Twitter co-founder Biz Stone has kept his new project under wraps for months. Speculation has abounded as to what exactly was in the works – and today the release finally came.
After leaving Twitter, Stone and his Twitter co-founder Evan Williams went to work on other projects under the umbrella the Obvious Corporation - half startup incubator, half investment vehicle. Together they have already released some semi-successful platforms like Lift, Medium and Branch.
Back in April 2013, Stone announced a mysterious new venture with the enigmatic message: "People are basically good — when provided a tool that helps them do good in the world, they prove it."
By May we knew that Jack Dorsey, Bono and Al Gore, among other high profile public figures, had all signed up to invest in the burgeoning startup. Rumours began to spread. Would the project be a new social network, or some kind of distributed hive mind?
Now, eight months later, the project has been released. The result is Jelly – a new kind of search engine for Android and iOS.
A new kind of search engine?
"Say you're walking along and you spot something unusual," Stone explains. "You want to know what it is so you launch Jelly, take a picture, circle it with your finger, and type, 'What's this?'"
Once your question has been posted, it becomes visible to all your contacts on social media networks – so far just Facebook and Twitter.
Jelly takes the concept of Yahoo and Google's 'Answers' platforms, or question-and-answer site Quora(which also has an app), native mobile. Users can pose their own questions, along with pictures, or pitch in answering the questions of others. The stroke of genius comes in the fact that it's not just your own friends who can answer the questions, but the friends of friends, which drastically widens the net of potential users.
"Humanity is connected like never before," Stone said in a blog post.
"In fact, recent white papers have concluded that the proverbial 'six degrees of separation' is now down to four because of social networking and mobile phones. It's not hard to imagine that the true promise of a connected society is people helping each other."
The slick and gamified UI features a number of cards that can be either answered, or down-swiped to pass. Users can also read existing answers by swiping up.
First day reception
The app's first-day reception has been, dare we say it, wobbly. Opinions have been mixed, with some users expressing enthusiasm about the concept, and others complaining about release bugs, crashes and a lack of availability on a wide range of devices.
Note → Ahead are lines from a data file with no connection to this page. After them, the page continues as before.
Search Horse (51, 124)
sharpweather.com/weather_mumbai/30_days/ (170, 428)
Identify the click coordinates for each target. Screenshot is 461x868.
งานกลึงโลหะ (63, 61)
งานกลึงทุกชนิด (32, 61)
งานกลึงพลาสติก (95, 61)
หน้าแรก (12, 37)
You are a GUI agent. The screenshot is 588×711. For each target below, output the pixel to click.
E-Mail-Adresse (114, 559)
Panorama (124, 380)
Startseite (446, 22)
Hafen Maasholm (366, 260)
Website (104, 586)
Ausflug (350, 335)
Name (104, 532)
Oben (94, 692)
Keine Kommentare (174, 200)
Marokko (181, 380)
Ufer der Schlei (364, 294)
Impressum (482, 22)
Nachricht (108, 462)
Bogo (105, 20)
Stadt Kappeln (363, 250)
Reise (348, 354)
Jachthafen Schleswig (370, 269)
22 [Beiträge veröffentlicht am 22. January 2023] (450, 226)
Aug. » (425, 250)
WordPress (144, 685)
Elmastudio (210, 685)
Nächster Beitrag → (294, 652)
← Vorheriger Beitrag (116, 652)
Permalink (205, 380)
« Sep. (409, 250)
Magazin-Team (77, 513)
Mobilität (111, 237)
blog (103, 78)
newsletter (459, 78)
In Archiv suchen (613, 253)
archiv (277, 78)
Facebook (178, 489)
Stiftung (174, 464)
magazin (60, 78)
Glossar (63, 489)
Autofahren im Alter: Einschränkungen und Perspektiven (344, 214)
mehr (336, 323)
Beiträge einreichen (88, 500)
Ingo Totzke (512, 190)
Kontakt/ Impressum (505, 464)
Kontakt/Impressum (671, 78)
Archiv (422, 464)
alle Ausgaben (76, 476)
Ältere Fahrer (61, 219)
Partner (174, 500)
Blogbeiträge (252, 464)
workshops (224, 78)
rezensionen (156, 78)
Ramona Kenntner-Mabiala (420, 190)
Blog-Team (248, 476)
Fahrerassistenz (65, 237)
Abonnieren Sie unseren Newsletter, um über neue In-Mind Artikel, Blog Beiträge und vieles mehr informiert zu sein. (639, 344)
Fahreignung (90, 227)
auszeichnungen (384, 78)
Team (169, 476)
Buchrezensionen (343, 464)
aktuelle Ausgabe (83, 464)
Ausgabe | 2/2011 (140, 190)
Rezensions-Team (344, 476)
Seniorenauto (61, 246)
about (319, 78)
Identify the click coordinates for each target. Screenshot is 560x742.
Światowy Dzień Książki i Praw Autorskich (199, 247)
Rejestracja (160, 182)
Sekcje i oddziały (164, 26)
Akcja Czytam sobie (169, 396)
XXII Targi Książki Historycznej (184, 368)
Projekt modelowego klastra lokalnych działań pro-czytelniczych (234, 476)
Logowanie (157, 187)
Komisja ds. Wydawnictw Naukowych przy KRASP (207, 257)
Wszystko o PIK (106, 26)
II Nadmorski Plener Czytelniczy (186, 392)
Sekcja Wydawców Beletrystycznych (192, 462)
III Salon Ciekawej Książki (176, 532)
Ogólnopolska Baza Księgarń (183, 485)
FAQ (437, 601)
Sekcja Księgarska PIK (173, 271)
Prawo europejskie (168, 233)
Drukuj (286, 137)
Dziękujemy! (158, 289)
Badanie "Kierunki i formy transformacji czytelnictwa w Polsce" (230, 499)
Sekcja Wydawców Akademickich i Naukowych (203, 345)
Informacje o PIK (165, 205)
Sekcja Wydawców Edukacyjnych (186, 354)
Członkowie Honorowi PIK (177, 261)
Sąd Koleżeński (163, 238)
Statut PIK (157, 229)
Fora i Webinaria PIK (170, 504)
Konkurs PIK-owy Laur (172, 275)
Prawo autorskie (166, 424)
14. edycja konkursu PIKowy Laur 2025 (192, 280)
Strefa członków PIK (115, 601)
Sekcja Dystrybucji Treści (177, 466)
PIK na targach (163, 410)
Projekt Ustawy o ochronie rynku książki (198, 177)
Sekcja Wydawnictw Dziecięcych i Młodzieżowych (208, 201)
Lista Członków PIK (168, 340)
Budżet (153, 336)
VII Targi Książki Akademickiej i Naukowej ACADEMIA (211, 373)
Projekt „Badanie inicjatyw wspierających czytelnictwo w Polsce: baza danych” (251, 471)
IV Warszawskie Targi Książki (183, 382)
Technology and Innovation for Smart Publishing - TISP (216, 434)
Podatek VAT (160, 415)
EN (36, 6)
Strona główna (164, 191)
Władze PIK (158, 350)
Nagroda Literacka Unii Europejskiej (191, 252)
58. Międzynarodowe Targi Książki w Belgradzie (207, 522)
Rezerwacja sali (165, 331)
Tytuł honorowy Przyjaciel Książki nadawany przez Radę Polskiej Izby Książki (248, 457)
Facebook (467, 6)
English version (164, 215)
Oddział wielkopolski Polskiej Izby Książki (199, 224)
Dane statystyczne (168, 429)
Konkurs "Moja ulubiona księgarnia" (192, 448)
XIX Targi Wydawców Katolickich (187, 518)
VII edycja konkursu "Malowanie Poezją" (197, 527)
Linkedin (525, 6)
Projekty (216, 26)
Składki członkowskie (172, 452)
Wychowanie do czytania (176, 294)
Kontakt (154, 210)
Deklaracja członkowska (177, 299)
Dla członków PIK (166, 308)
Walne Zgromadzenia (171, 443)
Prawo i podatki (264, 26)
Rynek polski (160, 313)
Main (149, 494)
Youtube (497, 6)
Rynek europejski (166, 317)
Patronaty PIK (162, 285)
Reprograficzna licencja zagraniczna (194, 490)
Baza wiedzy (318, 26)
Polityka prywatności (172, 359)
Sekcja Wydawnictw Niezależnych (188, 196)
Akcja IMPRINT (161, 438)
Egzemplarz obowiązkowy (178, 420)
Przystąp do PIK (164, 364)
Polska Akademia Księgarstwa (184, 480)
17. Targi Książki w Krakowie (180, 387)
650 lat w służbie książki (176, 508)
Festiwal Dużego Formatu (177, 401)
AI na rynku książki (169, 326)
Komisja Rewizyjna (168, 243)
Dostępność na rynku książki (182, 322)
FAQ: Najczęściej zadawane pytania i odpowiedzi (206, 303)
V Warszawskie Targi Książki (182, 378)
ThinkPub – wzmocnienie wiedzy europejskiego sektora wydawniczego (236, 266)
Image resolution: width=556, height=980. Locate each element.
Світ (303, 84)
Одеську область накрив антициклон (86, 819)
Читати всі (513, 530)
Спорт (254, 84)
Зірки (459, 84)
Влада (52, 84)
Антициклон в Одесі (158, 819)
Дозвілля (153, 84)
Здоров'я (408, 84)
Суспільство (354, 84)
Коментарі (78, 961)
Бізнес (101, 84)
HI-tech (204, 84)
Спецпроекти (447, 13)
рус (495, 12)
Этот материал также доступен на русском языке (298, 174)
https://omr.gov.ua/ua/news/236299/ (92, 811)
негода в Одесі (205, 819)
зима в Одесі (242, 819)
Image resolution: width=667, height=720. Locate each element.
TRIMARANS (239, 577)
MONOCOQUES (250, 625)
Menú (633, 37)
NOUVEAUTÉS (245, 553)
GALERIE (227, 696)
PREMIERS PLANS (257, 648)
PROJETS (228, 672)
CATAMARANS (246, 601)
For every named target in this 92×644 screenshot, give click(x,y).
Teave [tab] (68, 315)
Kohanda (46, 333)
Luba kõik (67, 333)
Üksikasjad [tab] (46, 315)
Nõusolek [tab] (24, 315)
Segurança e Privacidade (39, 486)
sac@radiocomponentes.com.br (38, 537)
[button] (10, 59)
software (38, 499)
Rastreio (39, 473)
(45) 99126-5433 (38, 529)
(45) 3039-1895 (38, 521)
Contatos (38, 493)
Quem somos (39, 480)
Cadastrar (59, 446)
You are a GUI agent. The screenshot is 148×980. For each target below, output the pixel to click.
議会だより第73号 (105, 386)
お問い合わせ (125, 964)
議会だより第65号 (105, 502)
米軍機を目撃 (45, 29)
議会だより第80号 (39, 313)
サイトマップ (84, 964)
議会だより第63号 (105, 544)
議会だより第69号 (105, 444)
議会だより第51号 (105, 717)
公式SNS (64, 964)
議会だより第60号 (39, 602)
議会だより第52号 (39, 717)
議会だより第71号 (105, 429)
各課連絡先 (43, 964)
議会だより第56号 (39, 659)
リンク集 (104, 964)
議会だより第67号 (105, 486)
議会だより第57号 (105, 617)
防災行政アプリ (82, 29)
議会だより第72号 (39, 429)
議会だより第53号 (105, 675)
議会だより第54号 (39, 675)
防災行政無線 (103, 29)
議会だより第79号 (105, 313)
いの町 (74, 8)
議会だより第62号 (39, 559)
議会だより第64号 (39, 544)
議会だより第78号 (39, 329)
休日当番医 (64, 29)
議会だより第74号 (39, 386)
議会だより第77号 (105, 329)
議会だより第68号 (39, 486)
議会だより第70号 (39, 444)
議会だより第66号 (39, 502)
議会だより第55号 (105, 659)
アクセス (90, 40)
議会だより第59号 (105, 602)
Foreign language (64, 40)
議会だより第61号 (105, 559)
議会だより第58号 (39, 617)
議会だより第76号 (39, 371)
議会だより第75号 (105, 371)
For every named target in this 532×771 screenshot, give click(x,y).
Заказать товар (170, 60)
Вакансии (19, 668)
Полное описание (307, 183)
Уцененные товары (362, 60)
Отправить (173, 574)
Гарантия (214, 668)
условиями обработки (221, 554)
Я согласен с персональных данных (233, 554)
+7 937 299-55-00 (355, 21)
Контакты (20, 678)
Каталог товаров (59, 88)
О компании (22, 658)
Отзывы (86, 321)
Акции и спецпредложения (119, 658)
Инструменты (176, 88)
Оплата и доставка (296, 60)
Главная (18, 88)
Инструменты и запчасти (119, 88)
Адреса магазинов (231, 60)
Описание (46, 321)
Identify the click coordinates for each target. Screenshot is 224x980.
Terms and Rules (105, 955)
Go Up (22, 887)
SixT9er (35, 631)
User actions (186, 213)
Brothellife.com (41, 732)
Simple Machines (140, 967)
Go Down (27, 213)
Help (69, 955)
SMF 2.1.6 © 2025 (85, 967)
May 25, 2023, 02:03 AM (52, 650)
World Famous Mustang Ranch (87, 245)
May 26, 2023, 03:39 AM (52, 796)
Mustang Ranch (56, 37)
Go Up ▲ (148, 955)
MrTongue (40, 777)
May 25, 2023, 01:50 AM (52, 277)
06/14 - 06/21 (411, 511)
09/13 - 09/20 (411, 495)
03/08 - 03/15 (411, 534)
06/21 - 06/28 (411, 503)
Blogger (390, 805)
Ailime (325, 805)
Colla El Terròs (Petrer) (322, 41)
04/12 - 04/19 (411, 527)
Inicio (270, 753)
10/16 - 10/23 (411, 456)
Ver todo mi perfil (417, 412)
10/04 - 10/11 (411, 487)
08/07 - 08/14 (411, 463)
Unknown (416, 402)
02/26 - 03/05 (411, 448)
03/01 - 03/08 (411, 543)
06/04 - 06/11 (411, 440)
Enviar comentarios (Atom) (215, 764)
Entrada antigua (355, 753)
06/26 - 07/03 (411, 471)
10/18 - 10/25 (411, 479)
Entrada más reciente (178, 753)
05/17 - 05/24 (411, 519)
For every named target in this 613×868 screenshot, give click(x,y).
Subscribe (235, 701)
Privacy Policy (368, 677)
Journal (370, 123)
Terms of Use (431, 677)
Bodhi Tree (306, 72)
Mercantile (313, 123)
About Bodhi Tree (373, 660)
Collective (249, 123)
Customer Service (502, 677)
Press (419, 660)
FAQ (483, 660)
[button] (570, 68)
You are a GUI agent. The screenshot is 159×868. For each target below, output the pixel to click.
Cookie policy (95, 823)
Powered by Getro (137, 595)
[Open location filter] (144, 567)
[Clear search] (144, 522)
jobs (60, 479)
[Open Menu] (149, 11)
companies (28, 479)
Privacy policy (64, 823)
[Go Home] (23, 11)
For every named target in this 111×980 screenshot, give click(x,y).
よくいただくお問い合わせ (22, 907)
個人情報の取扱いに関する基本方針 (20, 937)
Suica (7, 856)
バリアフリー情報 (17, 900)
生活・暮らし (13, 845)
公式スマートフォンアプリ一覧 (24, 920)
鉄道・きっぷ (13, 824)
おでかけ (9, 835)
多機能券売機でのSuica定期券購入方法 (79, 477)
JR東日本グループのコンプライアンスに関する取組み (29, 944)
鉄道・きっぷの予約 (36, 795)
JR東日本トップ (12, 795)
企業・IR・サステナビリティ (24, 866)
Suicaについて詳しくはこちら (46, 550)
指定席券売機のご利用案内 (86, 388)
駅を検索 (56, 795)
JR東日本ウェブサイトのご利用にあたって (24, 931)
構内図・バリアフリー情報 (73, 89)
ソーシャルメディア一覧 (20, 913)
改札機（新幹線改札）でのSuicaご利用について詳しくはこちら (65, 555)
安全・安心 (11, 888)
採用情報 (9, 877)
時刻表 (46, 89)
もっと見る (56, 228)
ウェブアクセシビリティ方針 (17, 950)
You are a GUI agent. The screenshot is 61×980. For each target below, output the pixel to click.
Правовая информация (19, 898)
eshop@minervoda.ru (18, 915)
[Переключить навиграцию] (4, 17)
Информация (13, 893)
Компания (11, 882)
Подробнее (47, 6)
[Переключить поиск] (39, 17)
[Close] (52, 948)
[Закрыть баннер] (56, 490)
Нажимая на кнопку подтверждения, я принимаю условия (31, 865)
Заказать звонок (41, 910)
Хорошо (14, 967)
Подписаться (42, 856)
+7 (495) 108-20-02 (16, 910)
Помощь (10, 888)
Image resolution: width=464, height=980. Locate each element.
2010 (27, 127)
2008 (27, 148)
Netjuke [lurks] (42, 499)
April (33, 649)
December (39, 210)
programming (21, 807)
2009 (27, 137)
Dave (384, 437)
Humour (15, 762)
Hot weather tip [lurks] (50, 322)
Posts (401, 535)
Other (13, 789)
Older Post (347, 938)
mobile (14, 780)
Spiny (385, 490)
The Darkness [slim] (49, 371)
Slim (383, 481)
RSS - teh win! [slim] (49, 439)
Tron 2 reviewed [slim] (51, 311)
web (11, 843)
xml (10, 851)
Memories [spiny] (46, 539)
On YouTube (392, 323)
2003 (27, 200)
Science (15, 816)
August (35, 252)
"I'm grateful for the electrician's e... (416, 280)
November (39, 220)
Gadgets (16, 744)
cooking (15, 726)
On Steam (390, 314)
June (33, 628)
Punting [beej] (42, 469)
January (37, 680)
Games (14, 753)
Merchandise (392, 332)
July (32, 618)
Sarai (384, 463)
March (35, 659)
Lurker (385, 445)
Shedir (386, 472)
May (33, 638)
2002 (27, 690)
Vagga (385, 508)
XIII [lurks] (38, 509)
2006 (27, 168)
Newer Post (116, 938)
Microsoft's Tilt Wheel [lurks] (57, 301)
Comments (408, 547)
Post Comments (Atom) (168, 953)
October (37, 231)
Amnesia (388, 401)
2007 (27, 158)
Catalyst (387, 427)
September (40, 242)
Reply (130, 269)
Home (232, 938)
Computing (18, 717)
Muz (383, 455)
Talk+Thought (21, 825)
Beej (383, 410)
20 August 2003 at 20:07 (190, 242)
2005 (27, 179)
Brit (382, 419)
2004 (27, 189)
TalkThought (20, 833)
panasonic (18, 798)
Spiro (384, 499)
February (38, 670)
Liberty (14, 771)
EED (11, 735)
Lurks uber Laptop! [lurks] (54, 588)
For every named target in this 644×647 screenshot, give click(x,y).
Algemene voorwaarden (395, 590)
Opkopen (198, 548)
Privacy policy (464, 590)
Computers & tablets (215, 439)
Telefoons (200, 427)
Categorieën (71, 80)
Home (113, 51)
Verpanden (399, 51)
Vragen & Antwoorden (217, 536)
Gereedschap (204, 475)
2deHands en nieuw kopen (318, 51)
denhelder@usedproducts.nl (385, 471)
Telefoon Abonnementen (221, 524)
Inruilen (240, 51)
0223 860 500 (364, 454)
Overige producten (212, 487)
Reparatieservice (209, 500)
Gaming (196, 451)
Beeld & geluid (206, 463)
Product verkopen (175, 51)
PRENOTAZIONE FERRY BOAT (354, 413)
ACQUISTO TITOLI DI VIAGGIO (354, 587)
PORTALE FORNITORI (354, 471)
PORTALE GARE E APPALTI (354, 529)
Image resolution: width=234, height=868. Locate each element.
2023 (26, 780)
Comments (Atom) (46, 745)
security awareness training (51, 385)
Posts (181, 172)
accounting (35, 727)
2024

"Love the concept. Simple like Twitter, helpful like Quora," one user wrote in a Google Play review.
"Love the Concept & the UI, but like most early stage apps it seems to be a bit buggy (crashes randomly)," added another.
Other users have been less full of praise, calling the concept into question.
"I hope it gets better," one reviewer wrote, "but after 20mins of flipping I couldn't find a question I could (or felt like) answering. I just wanted to say "Google it" on 90% of the questions...they were that simple."
The predictable day-one technical issues have also been causing no little amount of ire among early adopters.
"This app should have a warning that it is proof of concept or in beta," one disappointed user wrote. "The developer really has some work to do before the app can be user reviewed. I expected better from a twitter Co-founder."
Many users have also expressed annoyance that Facebook and Twitter are the only social networks to be compatible with Jelly so far, with some calling for Google+ to be added to the mix.
An app for apps' sake?
All-out dismissal has been largely confined to publications like ValleyWag, which described Jelly as "Yahoo! Answers for the bourgeoisie... a revolution in engorged, cloying, dumbstruck rhetoric, a true disruption of horse sh*t... an app for the sake of apps."
Whether or not there's a future in Jelly remains to be seen. Our own experiments with Jelly here at ITProPortal have confirmed that it's an addictive experience, at least initially.
With such a talented team behind it, it's certainly an app to watch for the future, and a master class in UX design. But one thing's for certain – Twitter this is not.
However, it might be worth remembering what Evan William said about Twitter, looking back on its success in October 2013: "They called it a social network, they called it microblogging, but it was hard to define, because it didn't replace anything. There was this path of discovery with something like that, where over time you figure out what it is."